Source text:

# Execution notebook
This notebook serves as a walk-through of the code to execute training of the ViT keypoint tracker

In [None]:
from utils.train_test_split import test_train_split
from utils.data_utils import FaceLandmarksDataset

In [None]:
#Prepare paths

root = "/Users/annastuckert/Documents/GitHub/ViT_facemap/ViT-pytorch"


## Data Preprocessing

### Test-train split (incl. dropping NAs)

In [None]:
# Define paths
csv_path = f"{root}/data/facemap/CollectedData_AVS.csv"
dest_folder = f"{root}/data/facemap/data_No_NaN"
source_folder = f"{root}/data/facemap"


# Call the function to process data
test_train_split(csv_path, source_folder, dest_folder)

## Data augmentation

Arguments:

rotation = how much rotation (degrees) should be applied to the image
img_height = input image height (consider changing this to automatically be derived from meta data files if expecting it not to be uniform)
img_size = size in pixels (ViT expect 224)

In [None]:
from utils.Dataaugmentation import AugmentedFaceDataset

transforms_list = [
    "rotate_rescale",
    "flip_rescale",
    "pad_rescale",
    "rotate_flip_rescale",
    "blur",]
transform_params = {
    "rotate_rescale": {"rotation": 30, "img_height": 256, "img_size": (224, 224)},
    "flip_rescale": {"img_height": 256, "img_size": (224, 224)},
    "pad_rescale": {"img_height": 300, "img_size": (224, 224)},
    "rotate_flip_rescale": {
        "rotation": 30,
        "img_height": 256,
        "img_size": (224, 224),
    },
    "blur": {"img_height": 256, "img_size": (224, 224)},
}


    # Apply transformations and save augmented data
face_dataset.apply_transforms_and_save()



# # Example usage
# transforms_list = [rotate_rescale, flip_rescale, pad_rescale, rotate_flip_rescale, blur]
# face_dataset = AugmentedFaceDataset(
#     csv_file="f{dest_folder}/train/train_data.csv",
#     root_dir="f{dest_folder}/train/",
#     output_dir="f{dest_folder}/train/augmented_data/",
# )
# # face_dataset = AugmentedFaceDataset(csv_file='data/facemap/LabeledData/Test/CollectedDataTest.csv', root_dir='data/facemap/LabeledData/Test/', output_dir='augmented_data_test/')
# face_dataset.apply_transforms_and_save(transforms_list)

Explore the material:
a – Rewrite the execution notebook from "rotation = how" up to and including "to be uniform)", replacing "image" with "frame".
b – In the execution notebook, what image height is given in the parameters for "pad_rescale"?
The listing comes from a source unrelated to the execution notebook.

Information provided:
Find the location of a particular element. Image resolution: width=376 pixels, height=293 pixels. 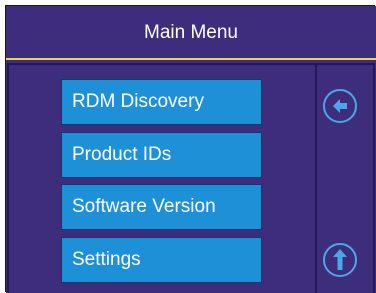

product-ids-button: Product IDs is located at coordinates (162, 155).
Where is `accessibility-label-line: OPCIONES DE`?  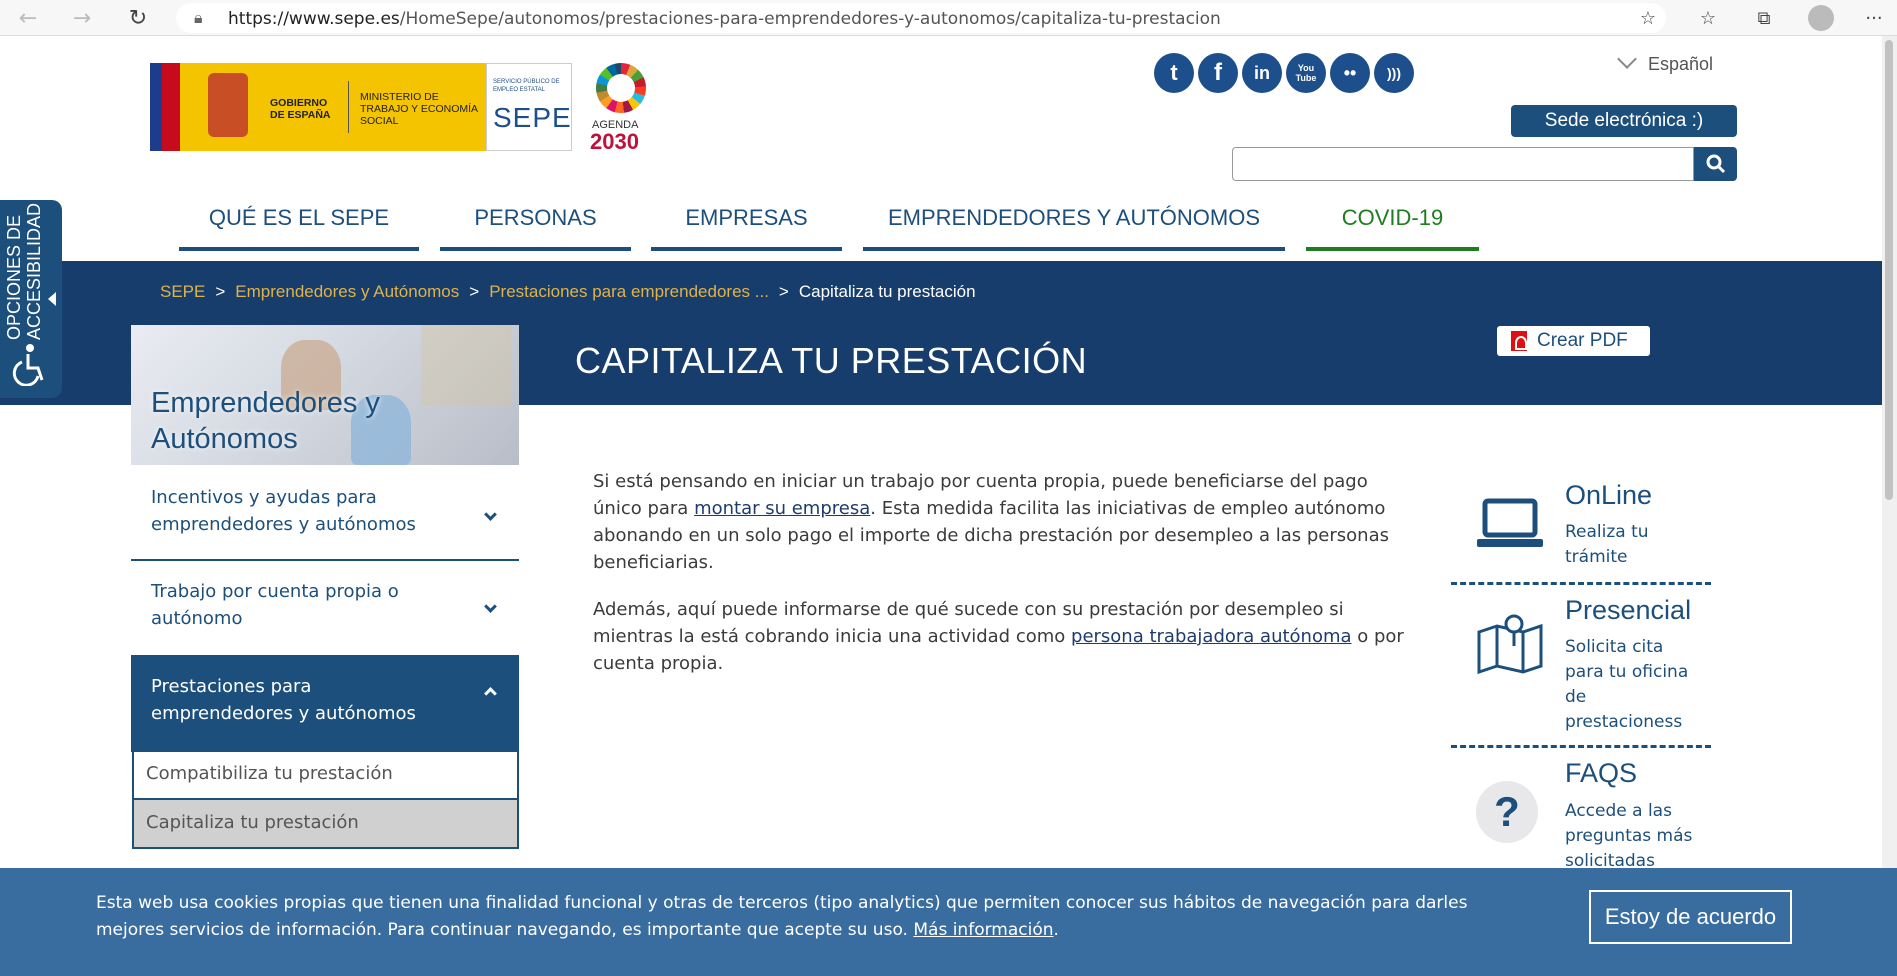 accessibility-label-line: OPCIONES DE is located at coordinates (14, 277).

Answers for the exercise:
a –
rotation = how much rotation (degrees) should be applied to the frame
img_height = input frame height (consider changing this to automatically be derived from meta data files if expecting it not to be uniform)

b – 300